POLITICA. La giunta Gaspari è in crisi e nessuno può metterlo in dubbio. Per l’ennesima volta il mandato non sembra giungere al termine nonostante la nuova legge che è nata appunto per dare stabilità e più potere ai sindaci.

Le alleanze però, come accadeva prima, diventano fondamentali per tenere in piedi una maggioranza e quando subentrano interessi personali, come in questo caso, non c’è legge che tenga. Un aspetto che ritengo gravissimo quando diventa più importante di errori concreti che avrebbero potuto mettere in discussione Giovanni Gaspari già da diverso tempo.

Mi spiego meglio:

-la confusione sul caso Ballarin

-l’annosa questione del Piano regolatore che il sindaco avrebbe dovuto risolvere, a sua detta, nel secondo anno del suo mandato

-il pasticcio della cassa di colmata

-il rifiuto della Pro loco senza una vera motivazione

-chalet dichIarati fuori legge ma senza la forza di prendere soluzioni vere pro e contro (se serve) i concessionari

-le “stangate” di Primavera

-le contraddizioni sul grattacielo in zona Agraria

non avevano nemmeno scalfito la solidità della sua giunta. Mai messa in discussione per questi motivi, dei quali alcuni validissimi.
E’ bastata invece una “ridicola” lotta di poltrone, un posto in Regione per dirla chiaramente, per mettere in bilico l’attuale maggioranza. Insomma una lotta interna al Pd, con Sandro Donati che ha preso le distanze forse perché vede in pericolo la sua poltrona in Regione. Altri lo stanno seguendo, Mario Narcisi in primis ed il rischio del commissariamento è ora reale.
Riassumendo: nessun potere a problemi seri condivisi da gran parte della popolazione, tantissimo potere ad un uomo solo che evidentemente si ritiene il grado di “ricattare”, giocando con i numeri.

E’ l’ulteriore dimostrazione che il popolo non conta più niente per cui è giunto il momento di verificare  se i problemi seri di cui scrivevo all’inizio, possono o no essere risolti da Gaspari & C.

In caso negativo, a casa tutti e facciamola finita con la brutta abitudine di votare con superficialità peferendo chi si propone (magari a casa tua) con la promessa di aiutare te e la tua famiglia, se verrà eletto. Se qualcosa farà in quel senso già tu stesso lo autorizzi a fare figli e figliastri.

Facciamola veramente finita con l’idea che “tutti lo fanno” quindi per difendermi devo anch’io contribuire ad eleggere un mio possibile protettore futuro senza stare a guardare le vere capacità del destinatario del voto che contano, per molti, quasi nulla rispetto ai vantaggi personali che un “nessuno” ti promette. Le eccezioni a questa regola purtroppo sono poche. Pretendiamo curriculum vitae degni delle responsabilità che i candidati dovranno assumersi.
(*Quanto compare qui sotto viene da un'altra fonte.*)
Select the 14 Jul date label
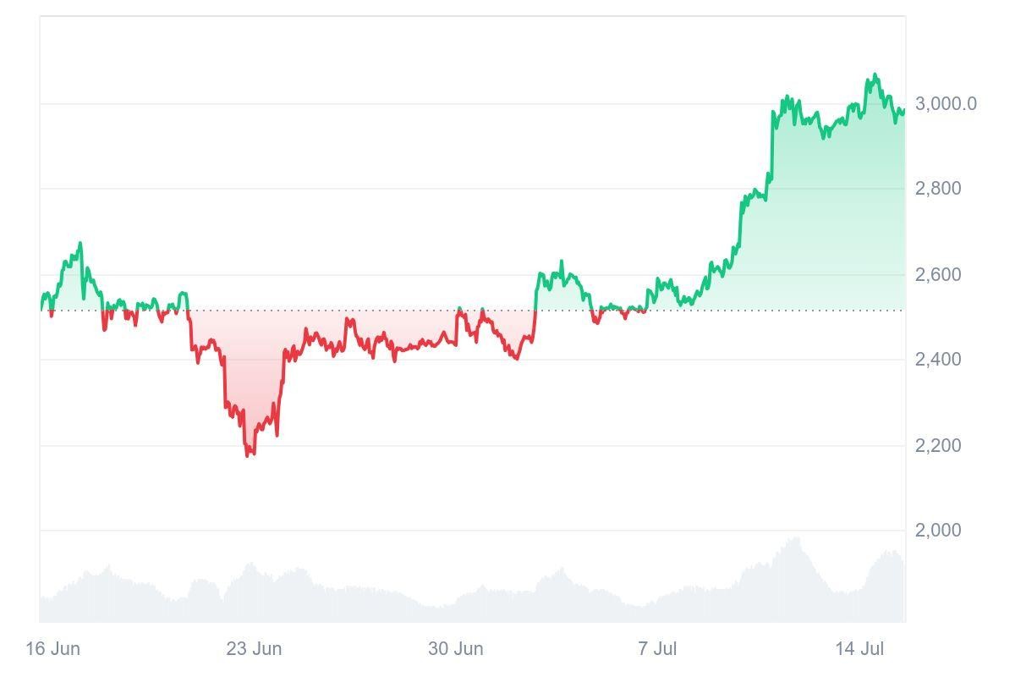 [x=859, y=649]
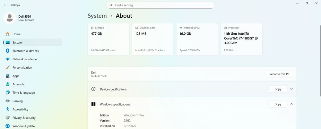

Il concetto appena espresso oltre che essere un oltraggio alla democrazia si rivela quasi sempre un privilegio per pochissimi fedelissimi i quali, tra l’altro, i favori che riceveranno non li avranno mai in modo gratuito. Il mondo va male anche perché sono ancora troppi quelli che si adeguano e non fanno nulla per migliorarlo.
Un altro fattore potrebbe invece giocare a favore della giunta Gaspari. Il centro destra è in piena fase strategica, sempre in funzione di lotte intestine finalizzate alle poltrone migliori, ed eventuali elezioni anticipate potrebbero non trovarli preparati ma immersi in litigi con conseguenze negative in campagna elettorale. E’ questo molto probabilmente il motivo per cui non spingono oggi sull’acceleratore per far saltare il banco Gaspari.
Sindaco che raffiguriamo come San Sebastiano trafitto da tantissime frecce (vignetta di Salvatore Antonelli). Con la differenza che il santo francese sicuramente non le meritava, l’attuale primo cittadino (non tutte magari) invece sì.